Arguably the real revolution is taking place online, with Seban saying that the Virtual Centre Pompidou, due to go live later this year, will differ from other museum websites in that it adopts “a content-driven approach. Any content produced by the Centre Pompidou, from catalogues to interviews with artists and curators, will be transferred automatically onto our new web platform, which will act as a digital mirror to the Centre Pompidou.”

This strategy also includes re-evaluating how shows of works from the collection dovetail with big temporary exhibitions. “We need to rethink the model of blockbuster shows and focus more on the idea of the permanent collection.

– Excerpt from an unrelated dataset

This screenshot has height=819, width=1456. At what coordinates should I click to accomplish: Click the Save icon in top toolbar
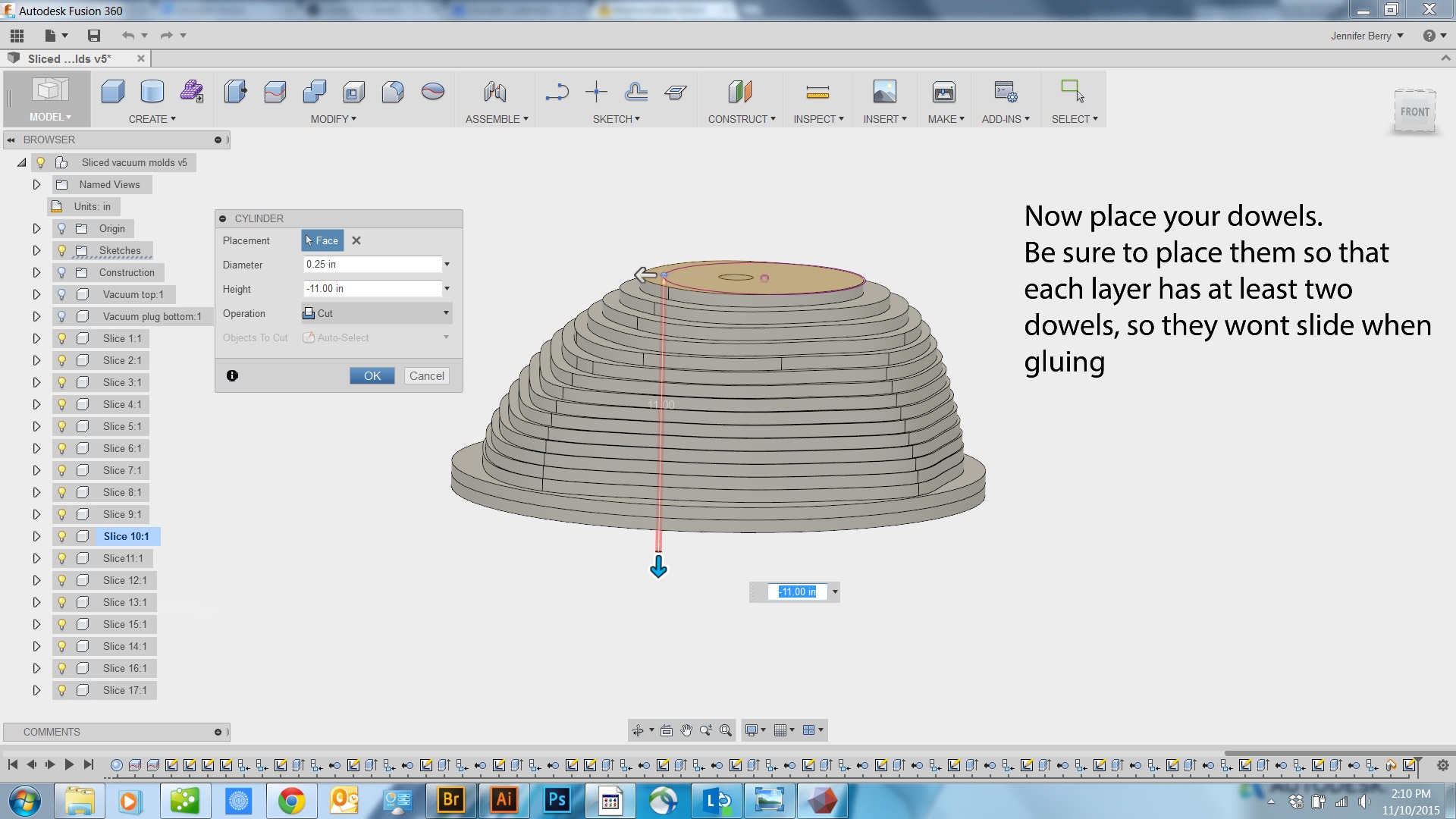click(94, 36)
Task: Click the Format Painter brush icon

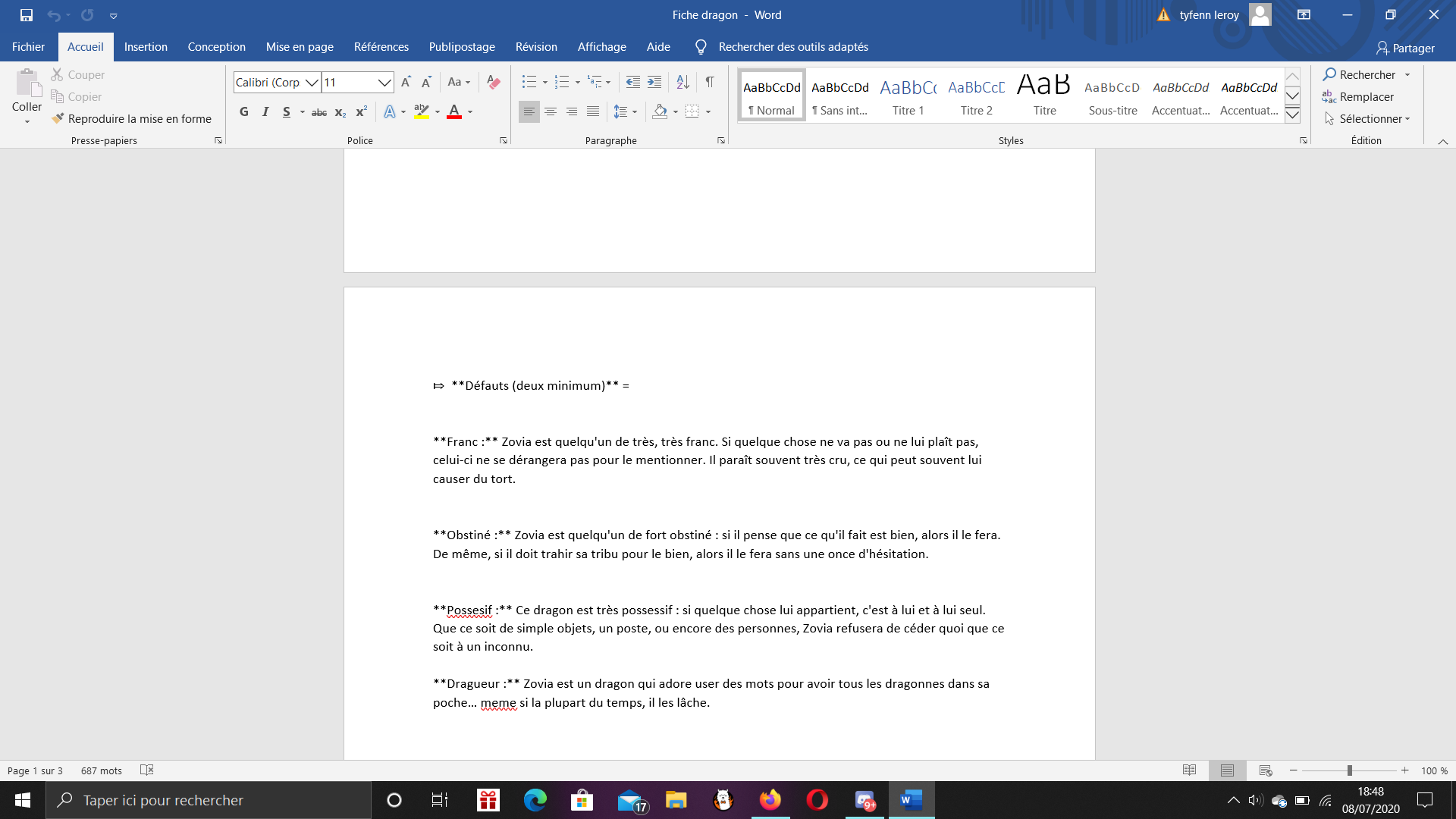Action: coord(58,118)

We could, for instance, rotate the collection more quickly to create a series of ‘mini-shows’ that will blur the boundaries between temporary exhibitions and the permanent collection,” Seban says. Talk of dividing the collection is also premature, he stresses. “In 2013, we will focus on globalisation on the modern and contemporary art floors of the Centre Pompidou. It would be a huge mistake to split the collection into two now since our collection of non-Western modern art is among the best in the world.” Meanwhile, a Jeff Koons retrospective organised with New York’s Whitney Museum of American Art and the Museum of Contemporary Art, Los Angeles, is due to open at the Centre Pompidou in 2014.